The company has two clinical compounds (NP-12 and NP-61) which are well-positioned in the pipeline for treating Alzheimer's disease. It also has a solid pipeline of products in the pre-clinical phases.

Noscira is a subsidiary of Grupo Zeltia (Madrid stock exchange: ZEL.MC; Bloomberg: ZEL SM; Reuters: ZEL.MC), Spain's leading biotechnology and chemical company.

For more information, visit www.noscira.com

Nypta® (NP-12)

Overexpression of GSK-3 leads to hyperphosphorylation of the tau protein, an anomaly which occurs in a number of neurodegenerative diseases known collectively as tauopathies, which include Alzheimer's disease, PSP, Pick disease, etc.

NP-12 is a GSK-3 inhibitor with oral bioavailability and great therapeutic potential as a disease-modifying treatment for Alzheimer's. NP-12 is currently undergoing Phase II clinical trials for Alzheimer's disease in the EU.

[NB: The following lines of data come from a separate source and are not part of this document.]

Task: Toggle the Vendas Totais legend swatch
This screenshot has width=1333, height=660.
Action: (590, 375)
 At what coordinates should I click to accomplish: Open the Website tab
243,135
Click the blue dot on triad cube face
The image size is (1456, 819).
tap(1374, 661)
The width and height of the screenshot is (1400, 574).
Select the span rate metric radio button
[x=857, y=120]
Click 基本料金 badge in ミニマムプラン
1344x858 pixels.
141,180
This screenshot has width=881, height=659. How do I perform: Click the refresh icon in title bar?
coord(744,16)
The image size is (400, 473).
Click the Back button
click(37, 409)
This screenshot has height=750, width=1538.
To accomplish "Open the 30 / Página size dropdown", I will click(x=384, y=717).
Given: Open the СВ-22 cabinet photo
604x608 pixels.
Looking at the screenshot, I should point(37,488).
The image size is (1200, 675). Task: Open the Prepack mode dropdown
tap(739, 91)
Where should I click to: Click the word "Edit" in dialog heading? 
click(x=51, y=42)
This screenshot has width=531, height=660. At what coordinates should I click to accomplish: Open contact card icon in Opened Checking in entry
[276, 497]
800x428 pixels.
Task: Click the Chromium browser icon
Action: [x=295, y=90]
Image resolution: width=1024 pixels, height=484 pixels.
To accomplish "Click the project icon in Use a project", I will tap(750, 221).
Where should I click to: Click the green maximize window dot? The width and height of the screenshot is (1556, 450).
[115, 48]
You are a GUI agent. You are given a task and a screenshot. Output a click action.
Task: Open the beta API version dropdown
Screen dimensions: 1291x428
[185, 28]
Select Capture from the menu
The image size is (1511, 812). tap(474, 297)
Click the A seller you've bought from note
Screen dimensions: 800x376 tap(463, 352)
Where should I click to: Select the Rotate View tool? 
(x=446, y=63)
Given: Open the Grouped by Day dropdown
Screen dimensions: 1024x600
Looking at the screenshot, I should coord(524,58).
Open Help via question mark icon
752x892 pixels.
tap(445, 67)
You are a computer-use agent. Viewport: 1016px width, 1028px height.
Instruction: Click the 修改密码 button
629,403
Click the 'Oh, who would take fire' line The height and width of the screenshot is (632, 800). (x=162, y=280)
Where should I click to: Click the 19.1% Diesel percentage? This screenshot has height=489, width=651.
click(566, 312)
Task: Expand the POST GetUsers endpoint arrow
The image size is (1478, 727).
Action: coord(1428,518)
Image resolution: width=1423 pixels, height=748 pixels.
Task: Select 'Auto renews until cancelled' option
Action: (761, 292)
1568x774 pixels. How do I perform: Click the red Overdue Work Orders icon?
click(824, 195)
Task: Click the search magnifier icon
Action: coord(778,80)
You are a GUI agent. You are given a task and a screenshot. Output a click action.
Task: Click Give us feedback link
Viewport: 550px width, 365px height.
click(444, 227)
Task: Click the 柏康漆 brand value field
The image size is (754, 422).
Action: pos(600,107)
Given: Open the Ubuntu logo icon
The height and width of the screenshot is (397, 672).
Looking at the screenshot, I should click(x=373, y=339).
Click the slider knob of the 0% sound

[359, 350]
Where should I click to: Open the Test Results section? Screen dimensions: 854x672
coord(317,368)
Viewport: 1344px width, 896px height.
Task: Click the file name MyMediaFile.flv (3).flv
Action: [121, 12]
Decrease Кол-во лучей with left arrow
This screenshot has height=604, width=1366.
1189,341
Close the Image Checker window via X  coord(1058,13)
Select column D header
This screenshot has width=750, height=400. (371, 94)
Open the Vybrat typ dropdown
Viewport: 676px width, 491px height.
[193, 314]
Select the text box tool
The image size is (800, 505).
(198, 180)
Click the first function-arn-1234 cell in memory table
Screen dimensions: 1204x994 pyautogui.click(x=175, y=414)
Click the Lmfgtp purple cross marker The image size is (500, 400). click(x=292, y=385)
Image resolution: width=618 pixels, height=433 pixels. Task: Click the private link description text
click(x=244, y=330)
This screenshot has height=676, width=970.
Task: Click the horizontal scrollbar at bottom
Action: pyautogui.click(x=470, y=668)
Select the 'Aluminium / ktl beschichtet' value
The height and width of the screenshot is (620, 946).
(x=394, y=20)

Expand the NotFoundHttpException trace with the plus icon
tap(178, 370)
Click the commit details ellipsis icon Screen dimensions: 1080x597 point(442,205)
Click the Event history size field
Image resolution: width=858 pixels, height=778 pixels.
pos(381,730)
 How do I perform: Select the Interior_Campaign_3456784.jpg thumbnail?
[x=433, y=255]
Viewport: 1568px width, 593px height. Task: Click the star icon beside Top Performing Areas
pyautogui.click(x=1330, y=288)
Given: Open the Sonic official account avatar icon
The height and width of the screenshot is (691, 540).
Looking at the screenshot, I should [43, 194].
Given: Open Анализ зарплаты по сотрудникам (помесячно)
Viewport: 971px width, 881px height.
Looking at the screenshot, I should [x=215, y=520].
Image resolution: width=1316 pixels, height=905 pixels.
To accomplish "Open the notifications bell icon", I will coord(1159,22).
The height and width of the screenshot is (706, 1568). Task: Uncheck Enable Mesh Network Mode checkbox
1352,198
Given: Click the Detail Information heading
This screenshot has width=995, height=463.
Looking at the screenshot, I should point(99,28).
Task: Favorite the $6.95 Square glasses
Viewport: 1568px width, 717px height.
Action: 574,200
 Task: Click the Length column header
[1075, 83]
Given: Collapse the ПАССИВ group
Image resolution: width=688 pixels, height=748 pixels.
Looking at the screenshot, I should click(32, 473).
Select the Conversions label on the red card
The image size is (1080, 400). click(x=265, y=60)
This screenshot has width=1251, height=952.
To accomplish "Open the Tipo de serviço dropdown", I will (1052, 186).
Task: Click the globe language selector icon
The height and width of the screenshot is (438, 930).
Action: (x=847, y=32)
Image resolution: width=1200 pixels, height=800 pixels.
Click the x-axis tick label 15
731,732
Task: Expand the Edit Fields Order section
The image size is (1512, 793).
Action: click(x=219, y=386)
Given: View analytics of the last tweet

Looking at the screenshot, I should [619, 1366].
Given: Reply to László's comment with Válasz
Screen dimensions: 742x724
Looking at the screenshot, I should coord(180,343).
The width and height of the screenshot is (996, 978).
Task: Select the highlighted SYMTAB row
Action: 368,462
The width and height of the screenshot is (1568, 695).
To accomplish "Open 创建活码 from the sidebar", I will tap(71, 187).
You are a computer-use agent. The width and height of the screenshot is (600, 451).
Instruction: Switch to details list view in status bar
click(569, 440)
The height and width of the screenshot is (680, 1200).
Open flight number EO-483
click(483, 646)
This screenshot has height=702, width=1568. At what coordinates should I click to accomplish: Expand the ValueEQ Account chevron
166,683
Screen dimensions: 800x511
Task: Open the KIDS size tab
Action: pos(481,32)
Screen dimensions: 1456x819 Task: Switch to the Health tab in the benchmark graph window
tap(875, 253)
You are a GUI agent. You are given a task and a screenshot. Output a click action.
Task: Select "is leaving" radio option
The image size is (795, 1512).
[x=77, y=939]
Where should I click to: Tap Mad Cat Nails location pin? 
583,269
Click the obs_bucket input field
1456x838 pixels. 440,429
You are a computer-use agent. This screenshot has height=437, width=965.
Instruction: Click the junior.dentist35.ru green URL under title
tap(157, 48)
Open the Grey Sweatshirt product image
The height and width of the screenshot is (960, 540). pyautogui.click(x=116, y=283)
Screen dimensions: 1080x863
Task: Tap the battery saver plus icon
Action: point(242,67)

NP-12 is the only GSK-3 inhibitor under clinical development and the only compound capable of acting on all of the histopathological lesions associated with the disease: it reduces phosphorylation of the tau protein and hippocampal and entorhinal cortex neuron loss, improves spatial deficits and significantly reduces the accumulation of amyloid plaques in the brain. NP-12 also provides neuroprotection in vivo and has a potent anti-inflammatory effect in a range of animal models.

Progressive Supranuclear Palsy

PSP is a neurodegenerative disease characterised by oculomotor disturbances, specifically difficulties in moving the eye vertically, falling down and Parkinsonian symptoms. The disease affects an estimated 5-6.4 out of every 100,000 people.

There is currently no treatment capable of delaying or altering the progression of the illness.

Rare disease 

A rare disease is one that arises infrequently in the population. To be classified as rare, the disease must affect less than a specific threshold of total population, defined in Europe as less than 1 per 2,000 people (EC Regulation on Orphan Medicinal Products).